• 1. Introduction
    • 1.1 Abstract
    • 1.2 Motivation
    • 1.3 Methods in brief
    • 1.4 Modeling strategy
    • 1.5 Data
  • 2. Exploratory Analysis
    • 2.1 Understand the Inmate Profile
    • 2.2 What are some of the characteristics of Recidivism?
    • 2.3 Spatial Analysis
  • 3. Feature Engineering and Model Development
    • 3.1 Model Development
    • 3.2 Model validation
    • 3.3 Cross-validation
  • 4. Converting predictions into actionable intelligence
    • 4.1 Cost Analysis
  • 5. Conclusions
  • Appendix

Return to MUSA 801 Projects Page

About this Document

This project was produced as part of the University of Pennsylvania Master of Urban Spatial Analytics Spring 2019 Practicum (MUSA 801) with the assistance of instructors Ken Steif and Michael Fichman. Special thanks to Jason Jones, Analytics & Innovation Manager for Guilford County, NC who provided data access and content expertise for this project. Without Jason, Ken and Michael, this project would not have been possible.

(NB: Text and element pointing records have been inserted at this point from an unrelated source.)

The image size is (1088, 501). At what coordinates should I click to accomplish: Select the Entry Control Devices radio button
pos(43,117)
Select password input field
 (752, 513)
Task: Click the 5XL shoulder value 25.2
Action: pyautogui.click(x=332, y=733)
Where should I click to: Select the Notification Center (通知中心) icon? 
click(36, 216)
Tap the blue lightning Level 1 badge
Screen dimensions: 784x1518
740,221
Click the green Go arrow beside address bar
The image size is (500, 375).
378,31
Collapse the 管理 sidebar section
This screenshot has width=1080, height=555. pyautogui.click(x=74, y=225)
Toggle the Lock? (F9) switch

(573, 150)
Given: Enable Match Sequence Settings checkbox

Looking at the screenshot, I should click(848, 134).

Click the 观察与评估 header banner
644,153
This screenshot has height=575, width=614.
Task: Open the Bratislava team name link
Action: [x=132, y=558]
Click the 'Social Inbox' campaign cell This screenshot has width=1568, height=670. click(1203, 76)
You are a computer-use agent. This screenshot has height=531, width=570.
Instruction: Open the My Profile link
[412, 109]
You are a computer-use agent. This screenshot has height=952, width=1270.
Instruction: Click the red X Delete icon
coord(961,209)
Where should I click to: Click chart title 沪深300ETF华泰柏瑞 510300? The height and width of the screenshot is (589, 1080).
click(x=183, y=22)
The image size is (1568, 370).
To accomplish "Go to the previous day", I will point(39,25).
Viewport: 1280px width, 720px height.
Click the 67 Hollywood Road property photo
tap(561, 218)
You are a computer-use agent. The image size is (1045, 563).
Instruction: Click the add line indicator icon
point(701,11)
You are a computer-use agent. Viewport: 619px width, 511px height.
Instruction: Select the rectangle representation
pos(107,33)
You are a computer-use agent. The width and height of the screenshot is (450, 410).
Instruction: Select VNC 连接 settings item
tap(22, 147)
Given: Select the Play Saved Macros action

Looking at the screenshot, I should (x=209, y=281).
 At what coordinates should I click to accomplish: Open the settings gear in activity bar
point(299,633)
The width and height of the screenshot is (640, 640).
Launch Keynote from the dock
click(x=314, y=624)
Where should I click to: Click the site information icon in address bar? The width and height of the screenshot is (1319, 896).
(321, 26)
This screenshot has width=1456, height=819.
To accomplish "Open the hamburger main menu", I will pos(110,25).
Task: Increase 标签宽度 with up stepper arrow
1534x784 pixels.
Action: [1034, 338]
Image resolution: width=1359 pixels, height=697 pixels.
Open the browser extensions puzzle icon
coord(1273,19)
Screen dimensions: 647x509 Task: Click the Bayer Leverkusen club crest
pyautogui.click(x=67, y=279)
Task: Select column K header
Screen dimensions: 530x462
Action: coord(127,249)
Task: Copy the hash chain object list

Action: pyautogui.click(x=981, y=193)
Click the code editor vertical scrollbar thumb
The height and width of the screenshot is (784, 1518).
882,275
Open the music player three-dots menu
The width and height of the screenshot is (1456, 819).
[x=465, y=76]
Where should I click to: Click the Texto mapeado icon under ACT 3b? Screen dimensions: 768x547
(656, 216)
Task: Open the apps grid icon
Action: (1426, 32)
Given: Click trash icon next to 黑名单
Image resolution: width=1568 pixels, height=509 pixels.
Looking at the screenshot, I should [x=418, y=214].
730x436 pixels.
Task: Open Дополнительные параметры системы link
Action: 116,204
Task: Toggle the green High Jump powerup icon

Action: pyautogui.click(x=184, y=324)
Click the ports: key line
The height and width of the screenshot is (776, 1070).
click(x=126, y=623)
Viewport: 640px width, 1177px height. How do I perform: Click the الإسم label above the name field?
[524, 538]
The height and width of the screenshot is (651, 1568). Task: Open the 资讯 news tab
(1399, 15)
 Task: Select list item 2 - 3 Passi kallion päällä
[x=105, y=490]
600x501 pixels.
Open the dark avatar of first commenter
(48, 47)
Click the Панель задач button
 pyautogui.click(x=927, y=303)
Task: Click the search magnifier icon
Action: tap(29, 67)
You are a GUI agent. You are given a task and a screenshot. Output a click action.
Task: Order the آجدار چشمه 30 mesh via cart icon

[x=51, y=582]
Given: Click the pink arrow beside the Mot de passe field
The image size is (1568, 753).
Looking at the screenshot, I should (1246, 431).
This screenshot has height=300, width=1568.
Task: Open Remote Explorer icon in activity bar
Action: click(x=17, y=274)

This document begins with a case study of predicting recidivism among inmates in North Carolina prisons in partnership with Guilford County, North Carolina. This document presents context on recidivism in Guilford County, the rationale for predicting recidivism, the fairness concerns associated with such an exercise, and an app driven by a predictive algorithm as proof of concept. This is followed by a series of appendices that discuss the data wrangling, data visualization, data sources, feature engineering, and model results in greater depth. Navigate through the document either by using the table of contents at the left, or by clicking the hyperlinks throughout the document.


1. Introduction

1.1 Abstract

Preventing recidivism, the repeat incarceration of a previously released offender, is an opportunity to break the cycle of incarceration that affects hundreds of thousands of people in the US. Guilford County, North Carolina has implemented a program they hope will reduce recidivism by offering resources and job training to ex-offenders at the time of release. However, this program relies on a knowledgeable staff member to connect ex-offenders to recidivism prevention programs. We believe available data and machine learning techniques can be leveraged to support the decision making process by quantifying a recidivism risk score. In developing the recidivism risk score algorithm, we aim to ensure the algorithm is racially fair, not systematically over- or under-predicting recidivism risk for ex-offenders of different races.

1.2 Motivation

Use Case

Recidivism, or the repeat incarceration of an ex-offender, is a preventable problem. When an ex-offender re-offends, the community and the individual both suffer social and financial loss. While there is the direct cost of re-imprisonment, which is about $30,000 per year per inmate (VERA Institute), there are also the more difficult to quantify costs of family separation, lost income, and others drive up the enormous costs of repeat imprisonment.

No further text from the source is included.